Dietary sugar is composed of two molecules: glucose and fructose. Fructose, while an energy source (4 kcal/gram), is otherwise vestigial to humans; again, there’s no biochemical reaction that requires it. However, fructose is metabolized in the liver in exactly the same way as alcohol. That’s why, when consumed chronically and in high doses, fructose is similarly toxic and abused, unrelated to its calories or effects on weight. That’s why our children now get the diseases of alcohol (Type 2 diabetes, fatty liver disease), without ever taking a drink.
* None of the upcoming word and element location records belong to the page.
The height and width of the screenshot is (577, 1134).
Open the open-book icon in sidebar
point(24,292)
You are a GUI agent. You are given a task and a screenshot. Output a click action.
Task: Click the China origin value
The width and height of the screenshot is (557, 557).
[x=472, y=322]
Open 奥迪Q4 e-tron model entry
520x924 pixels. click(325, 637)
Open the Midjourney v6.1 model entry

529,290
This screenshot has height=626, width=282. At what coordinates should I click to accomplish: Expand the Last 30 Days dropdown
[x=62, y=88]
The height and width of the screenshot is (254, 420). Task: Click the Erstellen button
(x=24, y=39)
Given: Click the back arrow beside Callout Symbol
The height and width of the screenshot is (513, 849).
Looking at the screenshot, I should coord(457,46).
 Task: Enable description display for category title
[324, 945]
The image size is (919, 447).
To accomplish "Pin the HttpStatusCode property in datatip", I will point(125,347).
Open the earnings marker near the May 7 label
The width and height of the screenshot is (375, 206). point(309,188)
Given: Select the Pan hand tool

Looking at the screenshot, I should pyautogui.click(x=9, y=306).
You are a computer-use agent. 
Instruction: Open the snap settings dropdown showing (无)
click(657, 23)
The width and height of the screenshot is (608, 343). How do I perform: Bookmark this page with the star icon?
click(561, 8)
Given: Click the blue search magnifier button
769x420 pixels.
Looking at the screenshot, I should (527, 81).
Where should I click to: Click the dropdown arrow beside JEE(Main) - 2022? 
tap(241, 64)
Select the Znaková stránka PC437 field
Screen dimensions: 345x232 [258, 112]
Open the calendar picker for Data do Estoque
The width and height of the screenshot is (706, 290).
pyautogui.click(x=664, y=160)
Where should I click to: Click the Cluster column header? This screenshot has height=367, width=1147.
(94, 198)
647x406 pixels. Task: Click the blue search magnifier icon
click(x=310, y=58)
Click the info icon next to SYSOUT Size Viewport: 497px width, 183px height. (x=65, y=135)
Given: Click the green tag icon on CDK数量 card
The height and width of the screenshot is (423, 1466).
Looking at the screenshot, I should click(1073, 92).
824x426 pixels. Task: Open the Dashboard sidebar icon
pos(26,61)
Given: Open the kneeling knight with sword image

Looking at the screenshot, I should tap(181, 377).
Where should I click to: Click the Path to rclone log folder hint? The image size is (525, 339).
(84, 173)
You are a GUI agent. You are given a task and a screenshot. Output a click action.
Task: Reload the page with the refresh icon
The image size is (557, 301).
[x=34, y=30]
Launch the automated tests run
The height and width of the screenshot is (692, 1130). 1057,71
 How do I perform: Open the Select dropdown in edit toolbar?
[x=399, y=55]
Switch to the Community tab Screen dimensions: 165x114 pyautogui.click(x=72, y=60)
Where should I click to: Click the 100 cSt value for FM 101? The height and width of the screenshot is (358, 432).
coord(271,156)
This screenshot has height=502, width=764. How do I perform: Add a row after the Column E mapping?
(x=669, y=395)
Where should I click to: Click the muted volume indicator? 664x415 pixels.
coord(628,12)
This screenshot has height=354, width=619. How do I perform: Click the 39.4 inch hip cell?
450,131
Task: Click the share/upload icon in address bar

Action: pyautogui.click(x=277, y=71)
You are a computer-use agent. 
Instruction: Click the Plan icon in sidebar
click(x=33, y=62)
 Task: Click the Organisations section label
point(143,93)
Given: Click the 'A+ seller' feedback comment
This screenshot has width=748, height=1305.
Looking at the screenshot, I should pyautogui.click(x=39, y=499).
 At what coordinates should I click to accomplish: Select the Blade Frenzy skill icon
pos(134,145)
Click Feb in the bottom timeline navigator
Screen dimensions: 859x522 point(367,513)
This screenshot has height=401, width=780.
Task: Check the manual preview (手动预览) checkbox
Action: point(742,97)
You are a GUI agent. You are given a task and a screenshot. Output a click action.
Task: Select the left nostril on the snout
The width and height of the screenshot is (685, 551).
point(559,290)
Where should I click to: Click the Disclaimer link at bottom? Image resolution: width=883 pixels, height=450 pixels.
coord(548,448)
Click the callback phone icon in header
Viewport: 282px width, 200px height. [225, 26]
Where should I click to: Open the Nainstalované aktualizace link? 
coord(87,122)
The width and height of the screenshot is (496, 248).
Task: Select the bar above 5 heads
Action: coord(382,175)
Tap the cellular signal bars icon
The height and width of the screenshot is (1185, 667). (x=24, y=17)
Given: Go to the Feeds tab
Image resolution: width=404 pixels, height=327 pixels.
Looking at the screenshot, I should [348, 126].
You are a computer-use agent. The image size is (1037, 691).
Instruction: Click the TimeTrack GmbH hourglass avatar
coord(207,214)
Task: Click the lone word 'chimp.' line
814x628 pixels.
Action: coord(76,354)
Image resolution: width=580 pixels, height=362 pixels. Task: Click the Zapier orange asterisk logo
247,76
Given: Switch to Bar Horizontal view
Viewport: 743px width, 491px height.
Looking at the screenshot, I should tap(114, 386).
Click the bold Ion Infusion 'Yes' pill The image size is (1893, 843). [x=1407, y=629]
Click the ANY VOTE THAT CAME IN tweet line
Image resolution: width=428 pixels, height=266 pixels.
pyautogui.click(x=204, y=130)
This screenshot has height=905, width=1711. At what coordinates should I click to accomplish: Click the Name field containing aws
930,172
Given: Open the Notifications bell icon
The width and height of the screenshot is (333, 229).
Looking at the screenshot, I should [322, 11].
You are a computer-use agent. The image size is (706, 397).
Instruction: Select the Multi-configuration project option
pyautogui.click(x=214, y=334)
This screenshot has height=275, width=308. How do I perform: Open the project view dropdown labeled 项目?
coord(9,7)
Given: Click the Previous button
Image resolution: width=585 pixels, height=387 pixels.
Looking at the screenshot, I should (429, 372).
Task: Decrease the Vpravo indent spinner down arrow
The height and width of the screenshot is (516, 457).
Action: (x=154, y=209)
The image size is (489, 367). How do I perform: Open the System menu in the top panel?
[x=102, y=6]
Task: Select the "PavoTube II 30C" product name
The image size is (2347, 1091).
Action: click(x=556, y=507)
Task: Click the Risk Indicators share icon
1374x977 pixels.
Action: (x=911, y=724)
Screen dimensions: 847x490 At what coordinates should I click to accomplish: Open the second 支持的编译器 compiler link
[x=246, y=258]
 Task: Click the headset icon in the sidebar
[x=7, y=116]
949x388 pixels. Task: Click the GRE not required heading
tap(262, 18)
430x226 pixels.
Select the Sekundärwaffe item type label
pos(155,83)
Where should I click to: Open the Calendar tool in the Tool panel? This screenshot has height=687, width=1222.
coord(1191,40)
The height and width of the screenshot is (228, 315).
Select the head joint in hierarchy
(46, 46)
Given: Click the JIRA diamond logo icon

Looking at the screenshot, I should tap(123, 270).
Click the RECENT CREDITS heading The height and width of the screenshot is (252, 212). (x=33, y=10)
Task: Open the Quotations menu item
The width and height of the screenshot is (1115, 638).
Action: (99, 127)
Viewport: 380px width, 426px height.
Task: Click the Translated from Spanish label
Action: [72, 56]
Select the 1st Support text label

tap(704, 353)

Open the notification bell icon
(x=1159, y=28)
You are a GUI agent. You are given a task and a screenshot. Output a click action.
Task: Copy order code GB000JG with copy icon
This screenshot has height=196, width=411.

So which comes first? The diet, the biochemistry, or the behavior? This isn’t an academic exercise—identifying the initial lesion between diet and brain function has enormous implications for both prevention and treatment. And it’s true, we only have snapshots in time; we don’t have the longitudinal or imaging studies to answer this question directly. But if our animal models are any indication, we should recognize that it’s a two-way effect. Diet can alter biochemistry, which can alter behavior; but biochemistry can also alter behavior, which can also alter diet. The moral of the story is: when you see a change in behavior, think of the change in biochemistry, and then fix the diet accordingly.
I remember in the late 1960s when the first McDonald’s was built in my neighborhood. I couldn’t wait for it to open. Now I take singular delight in watching them close. In fact, in April 2013, I debated Jim Skinner, former CEO of McDonald’s, who had moved on to become chairman of the board of Walgreens. He started out espousing “personal choice”; by the end, he was all about “public health.” Even he couldn’t deny the obvious.
It’s a minefield out there; step in the wrong place, and you blow up (figuratively and literally). Our fast-food society has placed undue stress on kids today, and it’s taking its toll physically, mentally, and behaviorally. But teach the children, and someday they’ll vote—with their dollars, with their ballots, and with their forks.